Fritz Kuhn hat in seiner Antwort an die Stadträte auf Fragen zum 46 Millionen Euro umfassenden Kuwait-Projekt und der Verantwortung von Werner Wölfle deutlich gemacht, dass nicht der Beratervertrag rechtswidrig oder ethisch fragwürdig gewesen sei, sondern die von Braun oder Schmitz abgeschlossenen Dienstleistungsverträge und Nebenabreden (im Umfang von rund 20 Millionen Euro). Diese seien für eine sachgerechte Bewertung des Vertrags mit dem kuwaitischen Gesundheitsministerium zur Optimierung der medizinischen Verhältnisse in der Al-Razi-Krankenhaus in Kuwait relevant. Sie enthielten dolose, also gesetzwidrige Elemente und hätten überhöhte Leistungsvergütungen zum Schaden des Klinikums vorgesehen. Kritikwürdig sei von Anfang allenfalls der Umstand gewesen, nicht ausreichend Ärzte zur Verfügung gehabt zu haben.

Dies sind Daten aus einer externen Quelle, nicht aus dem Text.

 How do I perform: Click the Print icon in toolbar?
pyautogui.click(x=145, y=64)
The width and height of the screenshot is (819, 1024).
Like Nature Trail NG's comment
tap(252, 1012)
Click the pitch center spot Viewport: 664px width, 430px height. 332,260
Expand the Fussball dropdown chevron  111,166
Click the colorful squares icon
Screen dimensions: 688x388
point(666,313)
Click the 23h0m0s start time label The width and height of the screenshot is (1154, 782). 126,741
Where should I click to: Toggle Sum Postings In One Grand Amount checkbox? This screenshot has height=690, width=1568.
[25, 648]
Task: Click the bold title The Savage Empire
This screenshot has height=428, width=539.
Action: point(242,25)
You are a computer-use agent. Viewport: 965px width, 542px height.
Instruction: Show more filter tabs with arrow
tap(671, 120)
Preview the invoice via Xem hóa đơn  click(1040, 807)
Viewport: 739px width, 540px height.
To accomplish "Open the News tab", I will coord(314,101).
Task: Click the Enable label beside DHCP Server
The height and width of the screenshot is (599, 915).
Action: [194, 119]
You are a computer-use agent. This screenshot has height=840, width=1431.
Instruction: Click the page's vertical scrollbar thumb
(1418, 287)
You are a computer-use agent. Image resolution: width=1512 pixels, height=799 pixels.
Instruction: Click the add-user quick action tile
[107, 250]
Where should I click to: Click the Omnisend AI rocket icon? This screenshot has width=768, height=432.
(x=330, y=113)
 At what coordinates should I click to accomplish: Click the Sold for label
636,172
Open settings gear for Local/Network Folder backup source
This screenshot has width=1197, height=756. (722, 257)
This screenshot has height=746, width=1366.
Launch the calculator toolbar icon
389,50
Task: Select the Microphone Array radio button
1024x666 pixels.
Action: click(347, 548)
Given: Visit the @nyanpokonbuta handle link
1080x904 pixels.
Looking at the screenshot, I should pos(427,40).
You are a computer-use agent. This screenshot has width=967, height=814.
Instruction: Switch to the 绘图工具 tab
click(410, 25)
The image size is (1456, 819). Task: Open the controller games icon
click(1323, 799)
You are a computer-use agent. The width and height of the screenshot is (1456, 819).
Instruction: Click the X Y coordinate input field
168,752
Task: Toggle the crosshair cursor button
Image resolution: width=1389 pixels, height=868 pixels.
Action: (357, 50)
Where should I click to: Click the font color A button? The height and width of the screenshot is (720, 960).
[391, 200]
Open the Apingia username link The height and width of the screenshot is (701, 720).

Kuhn erinnert in seiner Beantwortung an erste Überlegungen des Klinikums 2010/2011, ein Angebot für ein Kooperationsprojekt abzugeben. Die Krankenhausbürgermeister Klaus-Peter Murawski (Grüne) und Wölfle seien über die Projektidee und ein erstes Angebot informiert gewesen. Es sei aber nicht zum Abschluss gekommen. Kuhns Absicht hinter dieser Replik: er will eine Aussage von Peter Glinder vom Rechnungsprüfungsamt relativeren. Der Antikorruptionsbeauftragte hatte im Vorfeld der Beantwortung mehrerer Anfragen von Fraktionen die Referenten von Kuhn und dem neuen Krankenhausbürgermeister Michael Föll (CDU) davor gewarnt, so zu tun, als habe Wölfle das Projekt überhaupt nicht gekannt. Vielmehr sei er über Umfang und Tragweite informiert gewesen. Der Kostenrahmen belief sich damals auf 63 Millionen Euro für eine auf fünf Jahre angelegte Betreuung durch Stuttgarter Ärzte. Der 2014 abgeschlossene Vertrag über drei Jahre und 46 Millionen Euro sei nicht mit dem ersten Entwurf gleichzusetzen, meint Kuhn heute.

Der OB weist zudem darauf hin, dass die Verwaltung über die geheimen Nebenverträge der Verwaltung erst durch Recherchen der Rechnungsprüfer und der Anwaltskanzlei BRP Renaud & Partner informiert worden sei.